Solitamente gli alimenti più saporiti sono anche quelli più dannosi al nostro organismo e fino a qualche anno fa si pensava che anche il cioccolato in tutte le sue varietà appartenesse a questa categoria: si è scoperto invece che quello fondente, costituisce la classica eccezione e che, mangiato moderatamente, possiede delle proprietà che ci aiutano a vivere meglio. Questo perché il cioccolato fondente, grazie al suo maggiore contenuto di cacao, contiene una buona quantità di flavonoidi, degli ossidanti di origine vegetale che hanno effetti molto vantaggiosi per la nostra salute. Anche se non riescono a cancellare le calorie dei grassi contenuti nel cioccolato, i flavonoidi riducono la pressione sanguigna, proteggono le nostre arterie dai danni dell’arteriosclerosi e prevengono eventuali malattie cardiovascolari come l’infarto e l’ictus. Inoltre il cioccolato è anche fonte di calcio, magnesio, fosforo e potassio ed aumenta la produzione di serotonina, per cui viene definito un antidepressivo naturale.

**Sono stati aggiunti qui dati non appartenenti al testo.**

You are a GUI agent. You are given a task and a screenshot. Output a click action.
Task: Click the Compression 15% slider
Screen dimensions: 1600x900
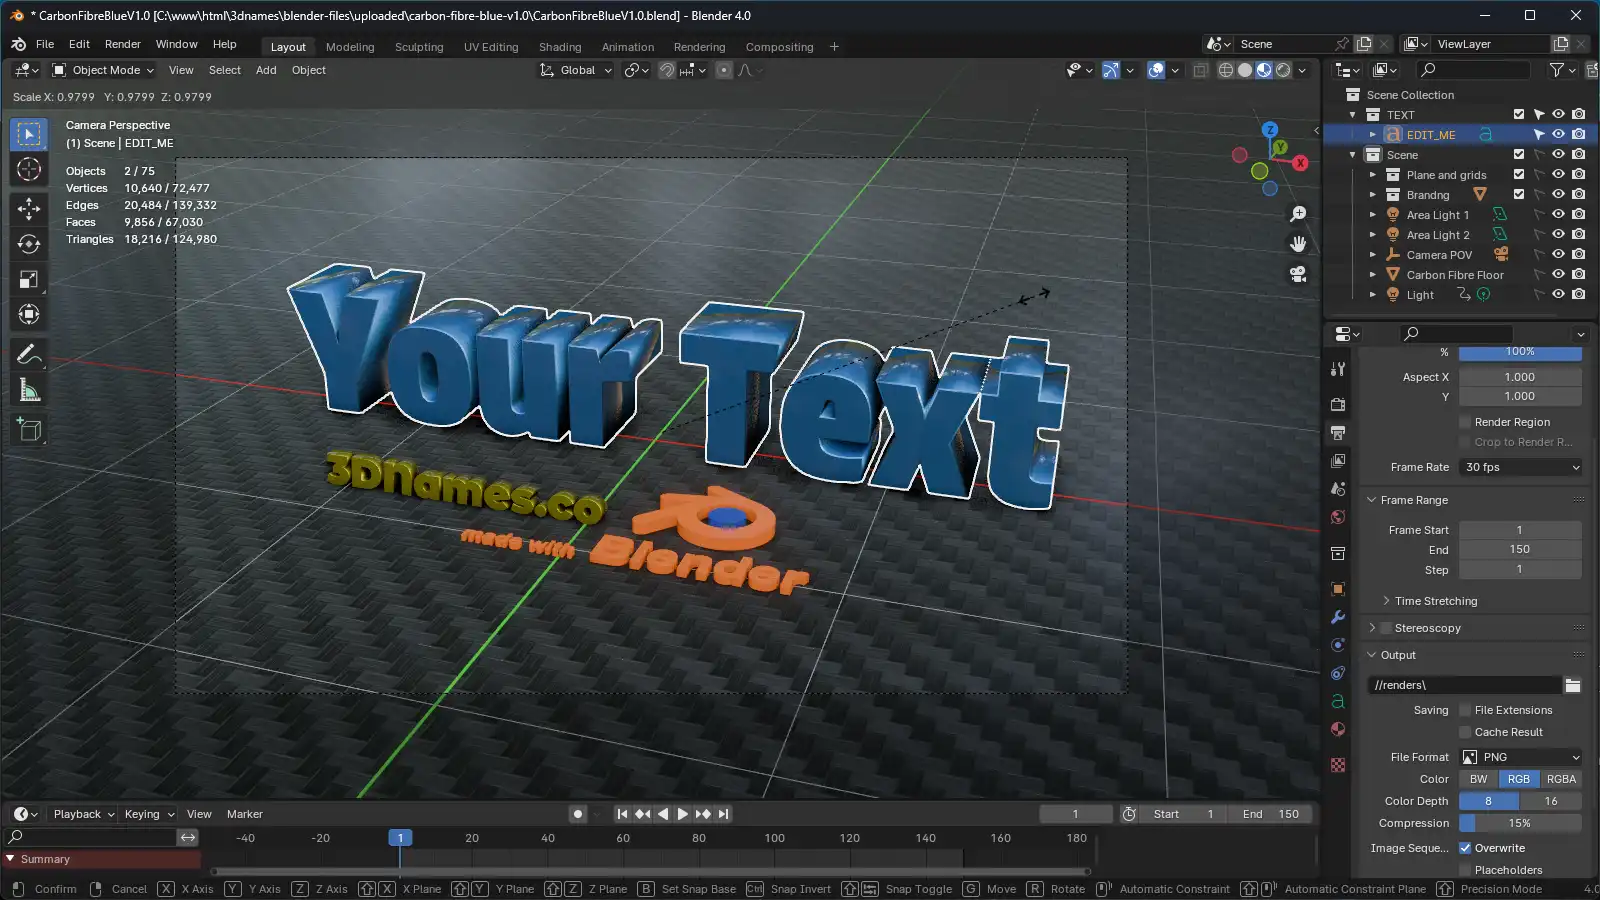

Discorso contrario per il cioccolato bianco e per quello al latte che, anche se sono le tipologie più amate e mangiate soprattutto dai bambini, sono quelle maggiormente deleterie per la nostra linea. Nella loro preparazione, infatti, vengono aggiunti latte ed altri additivi che, creando zuccheri “superiori”, più difficoltosi da metabolizzare e da espellere rispetto a quelli semplici, ne modificano la composizione, rendendoli così queste tipologie non più pure, meno “digeribili” e soprattutto più grasse.